Pria di depannya itu tersenyum kecil. "Udah nggak mau nangis lagi, kan?" tanyanya.
Siera menggeleng pelan. Wanita itu tersenyum bahagia. Wajahnya yang masih tadinya pucat, kini nampak berseri-seri.
"Kamu cantik."
Siera diam membisu karena sedikit bingung akan ucapan pria itu. Apalagi dengan sorot matanya yang tidak biasa. "Mas... kamu-"
"Kita pernah ketemu kan?"
Siera sontak mengangguk.
"Kencan semalam ya?" Pria itu menyeringai. Seringainya membuat Siera merasa aneh. Dia seperti tidak mengenali Andra yang kini di depan matanya.

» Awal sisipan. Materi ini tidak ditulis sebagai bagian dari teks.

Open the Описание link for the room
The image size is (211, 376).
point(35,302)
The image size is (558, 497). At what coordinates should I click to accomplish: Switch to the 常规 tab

"Lain kali jangan tunjukkan hubungan kita di kantor, oke?"
"Mas..." Siera menggeleng tak paham.
Pria itu bangkit dari sofa lalu mengambil jas hitamnya yang dia sampirkan di kursi kerjanya. Dia terus memandangi Siera saat memakai jas tersebut.
Setelahnya dia menghampiri Siera kembali. "Kamu boleh istirahat disini selama yang kamu mau," ujarnya.
Siera seketika menyapukan pandangannya ke sekeliling ruangan. Dia baru sadar jika masih berada di kantor. Tapi ini bukan di ruang kerjanya.
Pria berlalu dari hadapan Siera begitu saja. Sebelum sempat mencapai pintu, pria itu berbalik menghadap Siera.
"Em... Siera! Kalau kamu mau, nanti malam kamu boleh temui saya."
"Ap-apa?" balas Siera bingung.
"Kamu tau kan dimana harus cari saya?" ucap pria itu sambil mengedipkan satu matanya. Lalu keluar dari ruangan tersebut. Meninggalkan Siera dengan kebingungan berlipat-lipat.
Pria itu... Apa Siera salah mengenalinya? Dia Andra atau bukan?